YOUR OBJECTIVE.
An exact copy is all that is wanted: the lines from the one with "1057x546 pixels. Task: Click" through the end of the listing below, both included, minus any pictures.

RECORDED DATA.
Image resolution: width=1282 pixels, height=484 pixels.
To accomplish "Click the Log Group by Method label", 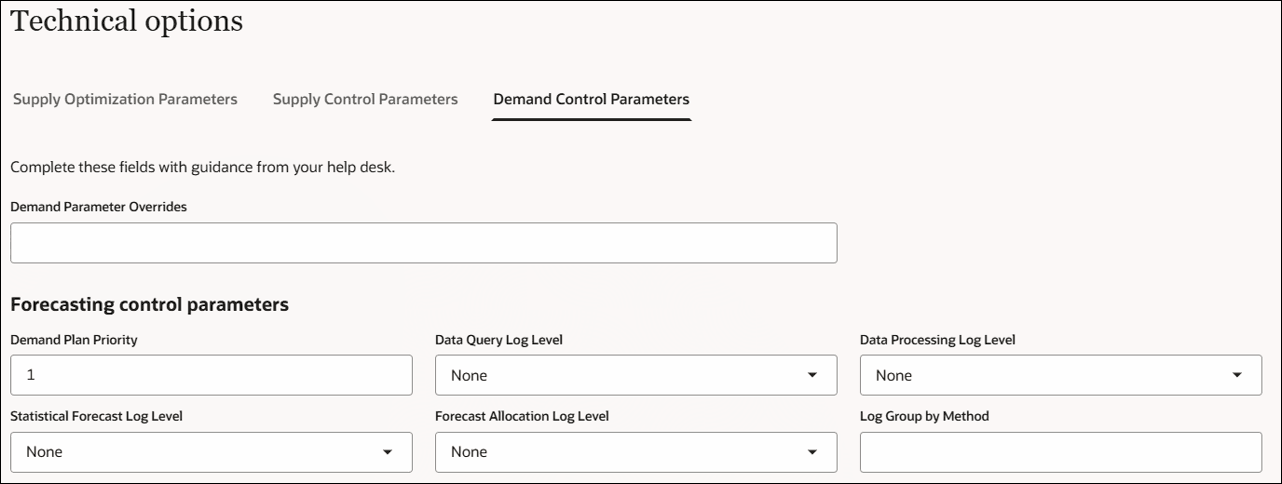I will [x=924, y=416].

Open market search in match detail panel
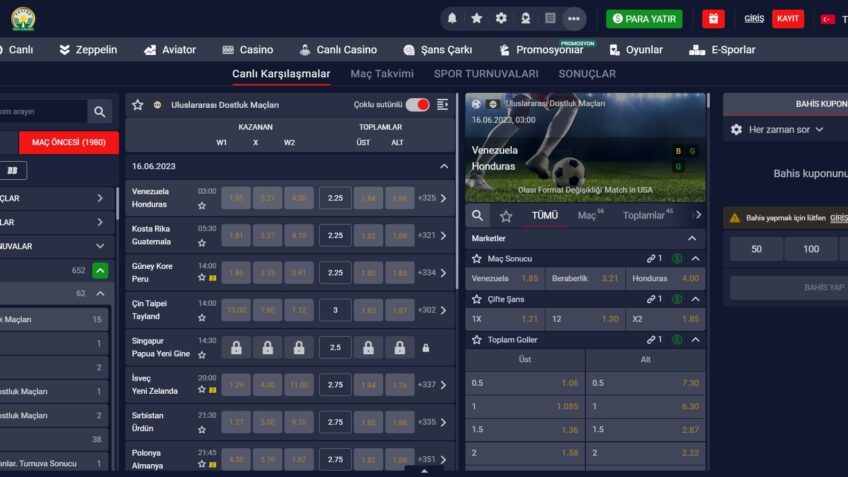coord(478,215)
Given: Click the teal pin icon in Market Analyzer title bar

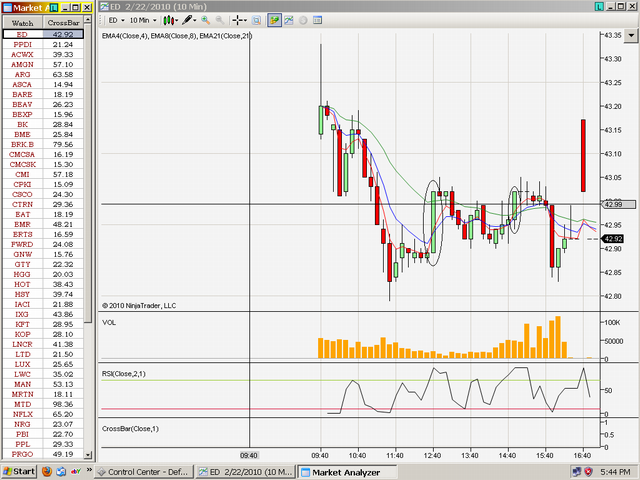Looking at the screenshot, I should [x=53, y=7].
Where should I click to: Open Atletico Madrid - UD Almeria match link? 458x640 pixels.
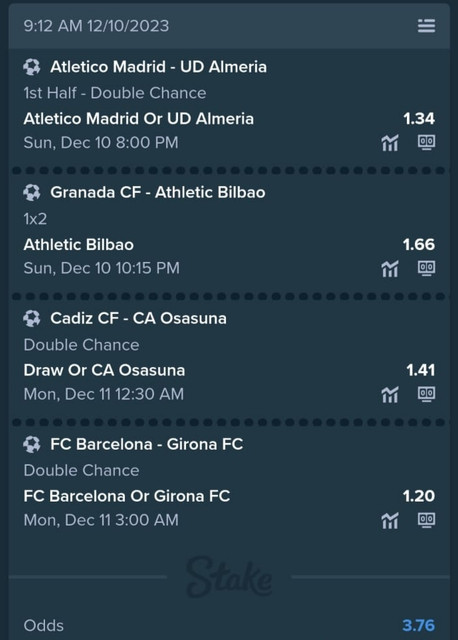click(158, 67)
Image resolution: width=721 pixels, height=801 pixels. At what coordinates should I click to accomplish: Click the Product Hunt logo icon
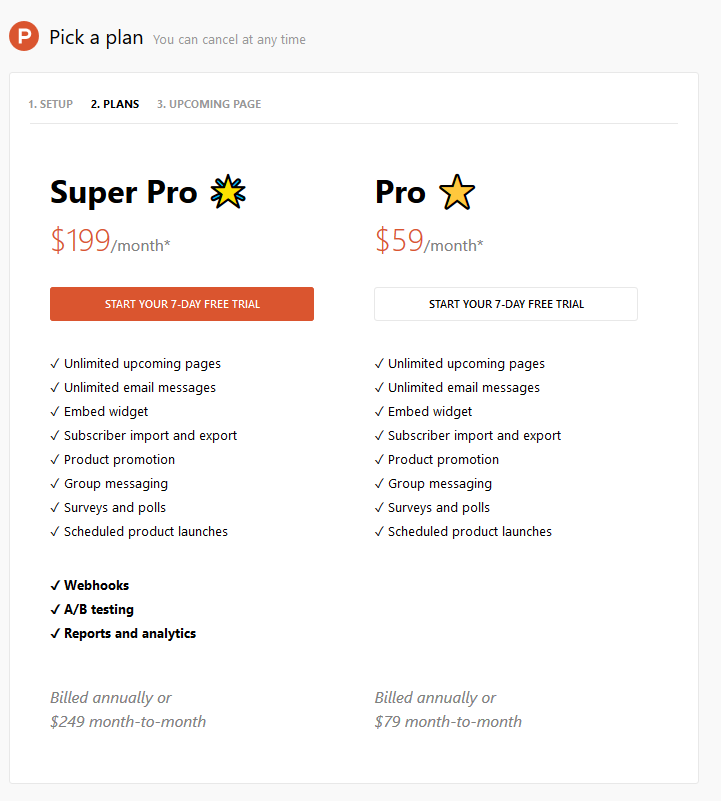click(24, 36)
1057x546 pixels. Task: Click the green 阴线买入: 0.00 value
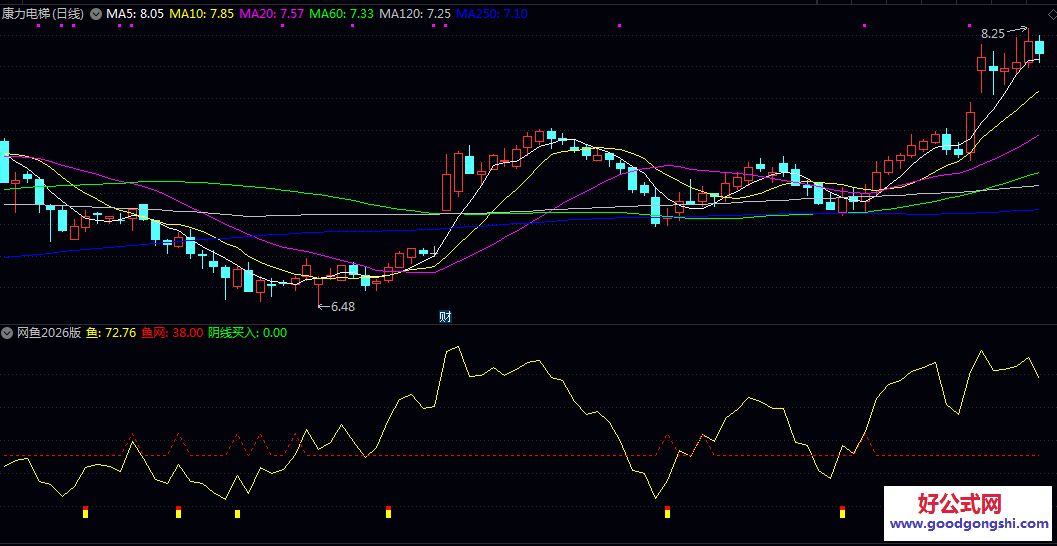(247, 332)
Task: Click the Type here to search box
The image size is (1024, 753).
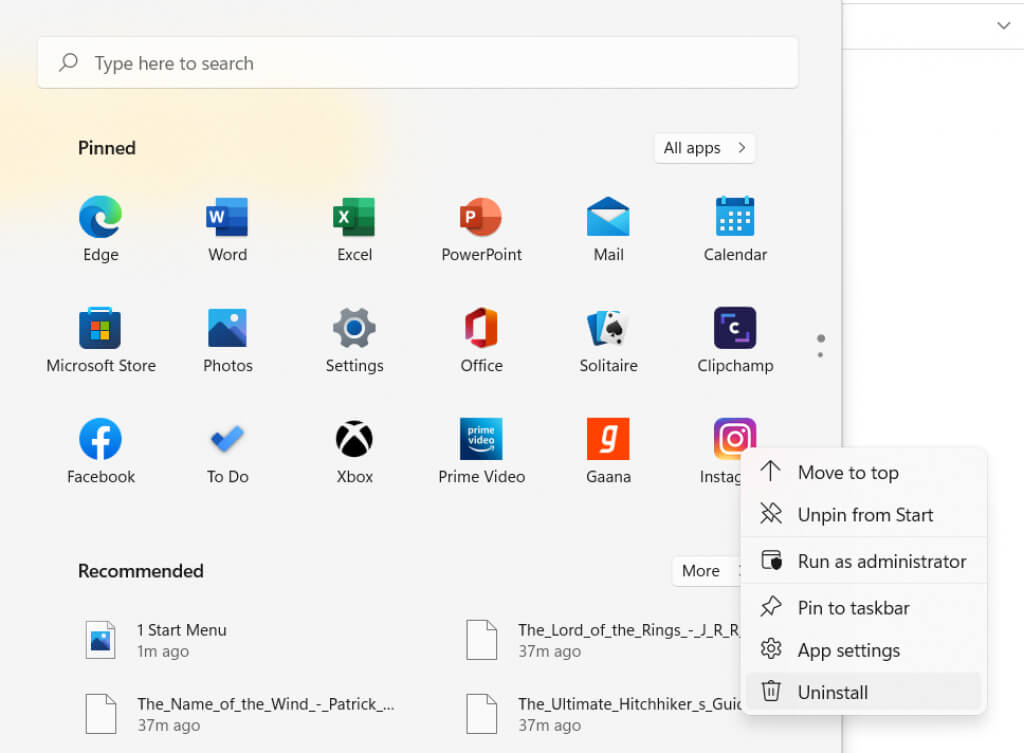Action: click(418, 63)
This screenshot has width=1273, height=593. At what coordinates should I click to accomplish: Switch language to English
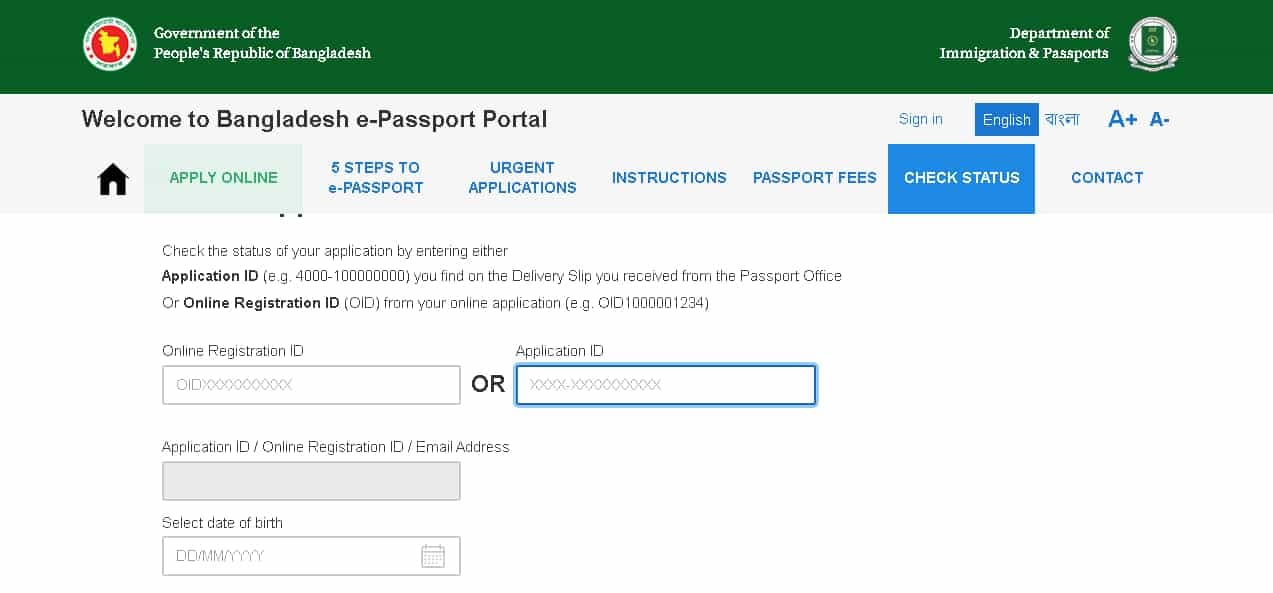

RESULT OF THIS EXERCISE.
1057x546 pixels. Task: Click the green 阴线买入: 0.00 value
(247, 332)
Task: Click the Type here to search box
The image size is (1024, 753).
Action: click(418, 63)
This screenshot has width=1273, height=593. At what coordinates should I click to accomplish: Switch language to English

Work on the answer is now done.